▸ **Instructions to follow**: Copy out the listing below word for word, from the line containing "Click the 2022" through the line containing "click(x=62, y=229)", inclusive.

---------- Entries shown

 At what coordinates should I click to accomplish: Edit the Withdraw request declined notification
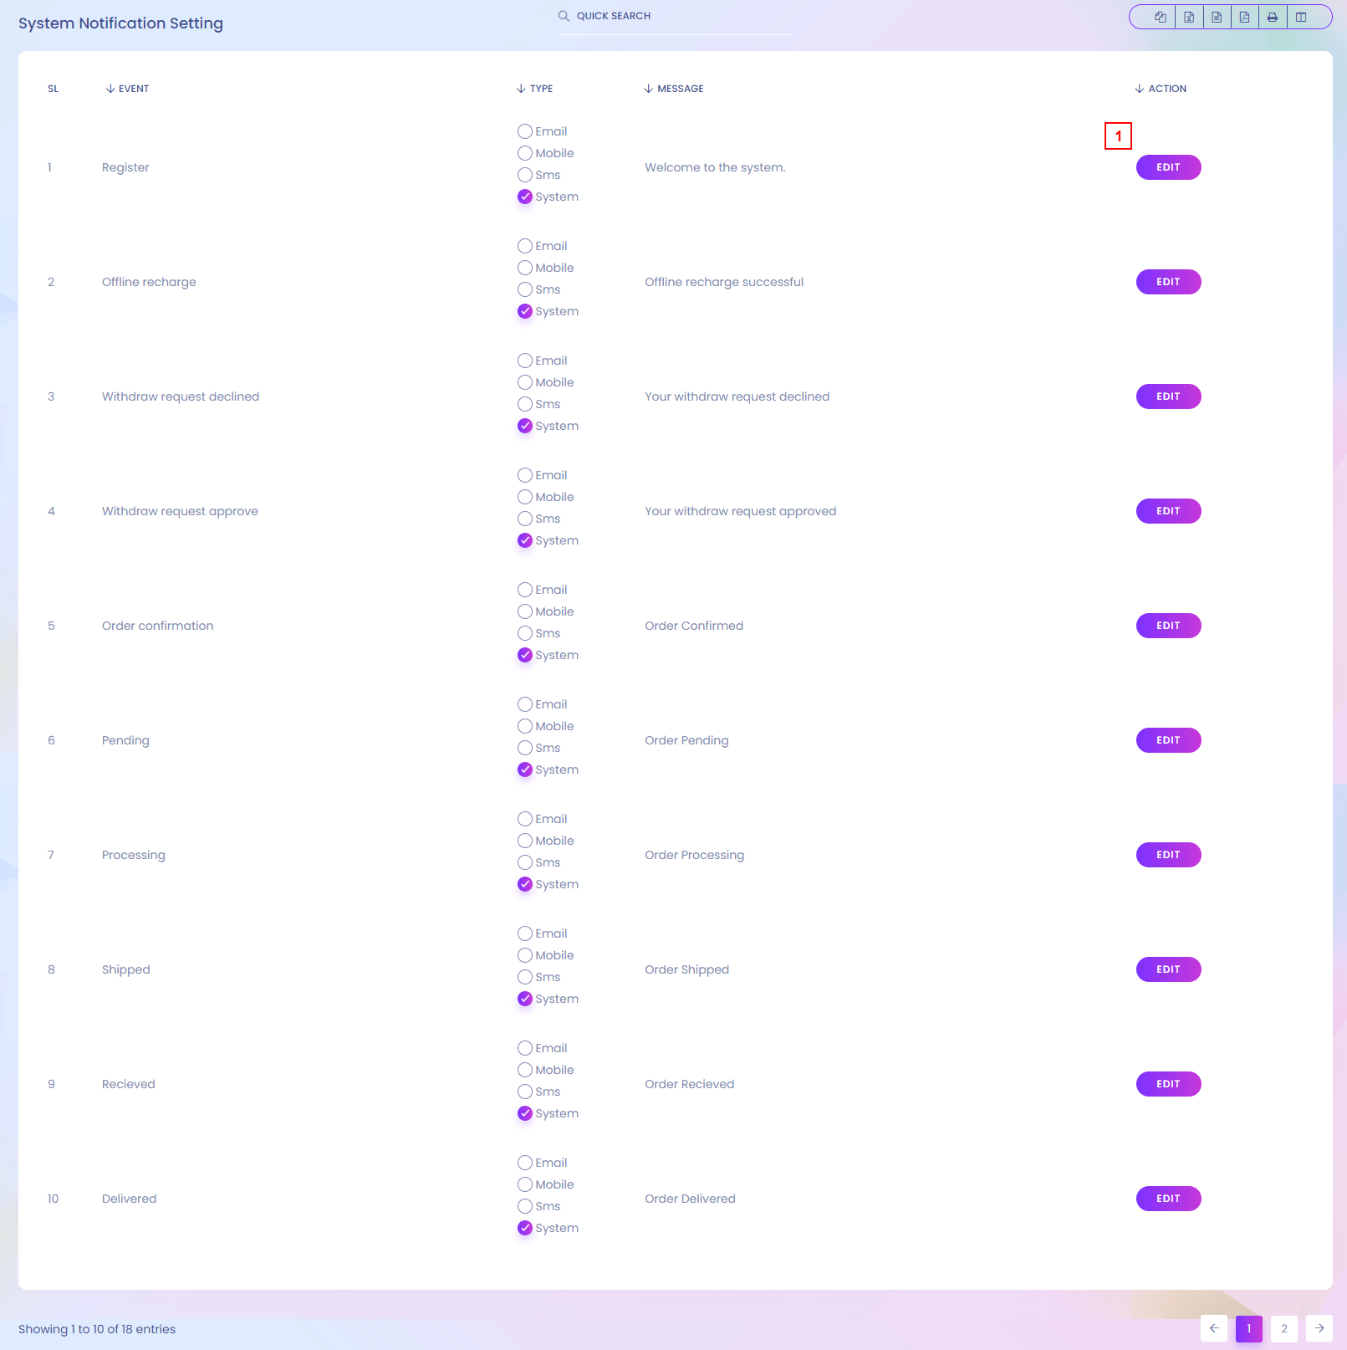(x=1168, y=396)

--------------------
---------- Entries shown

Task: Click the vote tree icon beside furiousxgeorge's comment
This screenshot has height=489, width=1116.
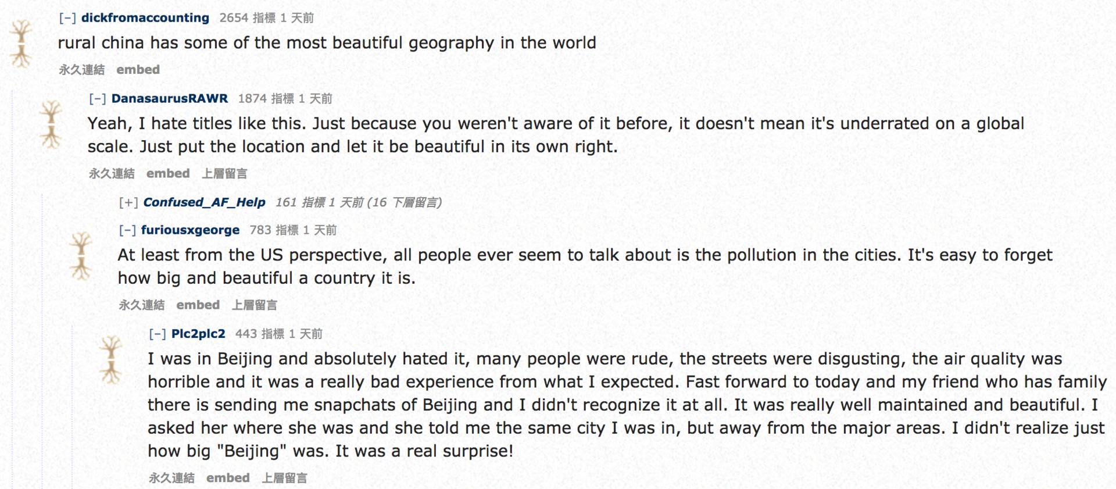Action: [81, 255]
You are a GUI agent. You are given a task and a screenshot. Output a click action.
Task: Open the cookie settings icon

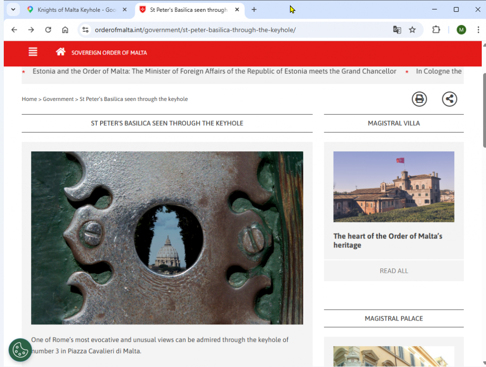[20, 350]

--------------------
---------- Entries shown

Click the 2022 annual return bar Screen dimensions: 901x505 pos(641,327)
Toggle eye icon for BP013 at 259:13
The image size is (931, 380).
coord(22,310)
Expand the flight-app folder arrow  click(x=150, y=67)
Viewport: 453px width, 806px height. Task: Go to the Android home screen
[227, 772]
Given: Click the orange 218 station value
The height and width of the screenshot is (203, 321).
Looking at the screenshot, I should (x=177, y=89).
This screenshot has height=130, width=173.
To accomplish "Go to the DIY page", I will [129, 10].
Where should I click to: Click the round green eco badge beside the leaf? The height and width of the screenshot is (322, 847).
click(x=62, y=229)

--------------------

▸ **Answer to the task**:
Click the 2022 annual return bar Screen dimensions: 901x505 pos(641,327)
Toggle eye icon for BP013 at 259:13
The image size is (931, 380).
coord(22,310)
Expand the flight-app folder arrow  click(x=150, y=67)
Viewport: 453px width, 806px height. Task: Go to the Android home screen
[227, 772]
Given: Click the orange 218 station value
The height and width of the screenshot is (203, 321).
Looking at the screenshot, I should (x=177, y=89).
This screenshot has height=130, width=173.
To accomplish "Go to the DIY page", I will [129, 10].
Where should I click to: Click the round green eco badge beside the leaf? The height and width of the screenshot is (322, 847).
click(x=62, y=229)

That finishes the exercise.